Le zeppole red velvet senza glutine cotte al forno rappresentano una straordinaria fusione tra la tradizione pasticcera italiana e l’innovazione americana. Questa ricetta, che unisce la leggerezza delle celebri frittelle napoletane alla sensualità cromatica del red velvet, si adatta perfettamente alle esigenze di chi segue un’alimentazione gluten-free. La cottura al forno, alternativa più salutare rispetto alla frittura classica, permette di ottenere un risultato sorprendente: dolcetti morbidi all’interno, leggermente croccanti in superficie, dal colore rosso intenso che conquista al primo sguardo. Preparare questi zeppole richiede attenzione nella selezione degli ingredienti, soprattutto per quanto riguarda le farine alternative, ma il procedimento rimane accessibile anche ai meno esperti. La chiave del successo risiede nel bilanciamento perfetto tra cacao, colorante naturale e latticello, elementi che conferiscono quella texture vellutata caratteristica del red velvet.
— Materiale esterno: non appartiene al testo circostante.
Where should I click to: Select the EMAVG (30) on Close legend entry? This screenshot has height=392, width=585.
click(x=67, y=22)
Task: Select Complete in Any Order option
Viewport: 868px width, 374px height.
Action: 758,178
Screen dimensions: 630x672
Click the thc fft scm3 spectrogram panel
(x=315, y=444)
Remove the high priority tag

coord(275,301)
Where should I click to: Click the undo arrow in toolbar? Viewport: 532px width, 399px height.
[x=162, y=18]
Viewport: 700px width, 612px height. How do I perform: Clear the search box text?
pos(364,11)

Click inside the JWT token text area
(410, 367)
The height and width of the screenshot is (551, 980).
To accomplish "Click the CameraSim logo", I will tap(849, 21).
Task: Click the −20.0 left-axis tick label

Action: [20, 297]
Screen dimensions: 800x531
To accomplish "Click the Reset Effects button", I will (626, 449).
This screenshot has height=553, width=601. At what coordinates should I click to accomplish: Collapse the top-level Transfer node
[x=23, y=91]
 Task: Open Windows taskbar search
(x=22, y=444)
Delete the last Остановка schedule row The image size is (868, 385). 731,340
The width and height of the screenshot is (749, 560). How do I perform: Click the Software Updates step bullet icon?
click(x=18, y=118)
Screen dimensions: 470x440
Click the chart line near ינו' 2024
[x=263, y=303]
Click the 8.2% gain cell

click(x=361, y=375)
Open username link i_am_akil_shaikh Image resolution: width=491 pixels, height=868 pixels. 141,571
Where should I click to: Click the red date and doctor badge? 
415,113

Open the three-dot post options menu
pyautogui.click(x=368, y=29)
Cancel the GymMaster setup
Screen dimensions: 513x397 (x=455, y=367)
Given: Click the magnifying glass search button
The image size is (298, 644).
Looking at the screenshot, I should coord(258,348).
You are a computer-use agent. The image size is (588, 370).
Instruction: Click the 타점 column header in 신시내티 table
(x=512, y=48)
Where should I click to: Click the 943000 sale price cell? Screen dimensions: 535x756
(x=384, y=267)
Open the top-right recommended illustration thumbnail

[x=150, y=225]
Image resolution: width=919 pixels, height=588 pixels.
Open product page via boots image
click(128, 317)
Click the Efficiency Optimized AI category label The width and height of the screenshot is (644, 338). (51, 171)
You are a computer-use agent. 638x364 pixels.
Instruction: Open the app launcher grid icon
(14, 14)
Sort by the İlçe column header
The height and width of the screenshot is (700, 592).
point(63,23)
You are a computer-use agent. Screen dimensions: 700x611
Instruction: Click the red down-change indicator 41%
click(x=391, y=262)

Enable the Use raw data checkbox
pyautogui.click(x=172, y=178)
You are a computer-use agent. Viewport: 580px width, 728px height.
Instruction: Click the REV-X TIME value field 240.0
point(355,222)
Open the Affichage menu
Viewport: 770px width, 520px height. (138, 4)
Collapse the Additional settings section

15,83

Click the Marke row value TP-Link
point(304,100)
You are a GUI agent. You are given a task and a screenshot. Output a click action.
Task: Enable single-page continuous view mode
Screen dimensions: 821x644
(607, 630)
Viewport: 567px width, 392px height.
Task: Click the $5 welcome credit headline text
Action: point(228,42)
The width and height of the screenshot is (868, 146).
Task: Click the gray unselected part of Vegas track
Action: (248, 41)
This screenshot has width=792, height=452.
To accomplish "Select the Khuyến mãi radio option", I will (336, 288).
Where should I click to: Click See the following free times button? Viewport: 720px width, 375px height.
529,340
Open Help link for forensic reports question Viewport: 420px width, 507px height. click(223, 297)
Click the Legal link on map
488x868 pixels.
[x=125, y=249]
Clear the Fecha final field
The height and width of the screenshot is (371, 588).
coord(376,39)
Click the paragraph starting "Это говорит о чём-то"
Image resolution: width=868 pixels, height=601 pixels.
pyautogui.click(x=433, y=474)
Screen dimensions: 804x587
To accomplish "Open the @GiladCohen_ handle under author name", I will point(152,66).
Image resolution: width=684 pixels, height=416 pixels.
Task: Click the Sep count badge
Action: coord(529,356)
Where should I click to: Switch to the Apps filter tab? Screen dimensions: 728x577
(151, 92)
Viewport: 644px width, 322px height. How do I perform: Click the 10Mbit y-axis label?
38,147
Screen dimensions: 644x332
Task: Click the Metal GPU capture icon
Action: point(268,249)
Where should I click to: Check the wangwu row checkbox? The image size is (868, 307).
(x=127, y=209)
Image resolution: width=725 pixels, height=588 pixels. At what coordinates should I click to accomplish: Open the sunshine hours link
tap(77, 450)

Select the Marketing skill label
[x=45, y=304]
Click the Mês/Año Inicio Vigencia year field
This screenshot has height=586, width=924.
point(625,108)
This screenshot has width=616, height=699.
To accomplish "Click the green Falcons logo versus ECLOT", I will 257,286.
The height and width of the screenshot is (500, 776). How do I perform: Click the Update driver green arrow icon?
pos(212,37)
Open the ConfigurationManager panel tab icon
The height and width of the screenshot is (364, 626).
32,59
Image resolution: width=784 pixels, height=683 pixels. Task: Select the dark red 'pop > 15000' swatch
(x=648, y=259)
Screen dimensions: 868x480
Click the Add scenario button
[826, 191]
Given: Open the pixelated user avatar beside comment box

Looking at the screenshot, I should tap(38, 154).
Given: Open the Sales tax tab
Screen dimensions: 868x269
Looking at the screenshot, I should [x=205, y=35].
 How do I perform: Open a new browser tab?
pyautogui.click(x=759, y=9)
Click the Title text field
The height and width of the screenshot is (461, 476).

Questa versione al forno riduce notevolmente l’apporto calorico mantenendo intatta la golosità del dolce, rendendolo ideale per occasioni speciali o per sorprendere gli ospiti con una proposta originale e inclusiva.
35
18
medio
€€
Ingredienti
Utensili
Preparazione
1. Preparazione delle farine
Iniziate setacciando accuratamente in una ciotola capiente la farina di riso, la fecola di patate e la farina di mandorle. Questo passaggio è fondamentale per eliminare eventuali grumi e incorporare aria nell’impasto, garantendo leggerezza al prodotto finito. Aggiungete il cacao in polvere setacciato, il lievito in polvere senza glutine, il bicarbonato e il sale. Mescolate delicatamente con una frusta manuale per distribuire uniformemente tutti gli ingredienti secchi. La setacciatura, ovvero il passaggio degli ingredienti attraverso un setaccio, è essenziale nelle preparazioni senza glutine per evitare la formazione di grumi che comprometterebbero la consistenza finale.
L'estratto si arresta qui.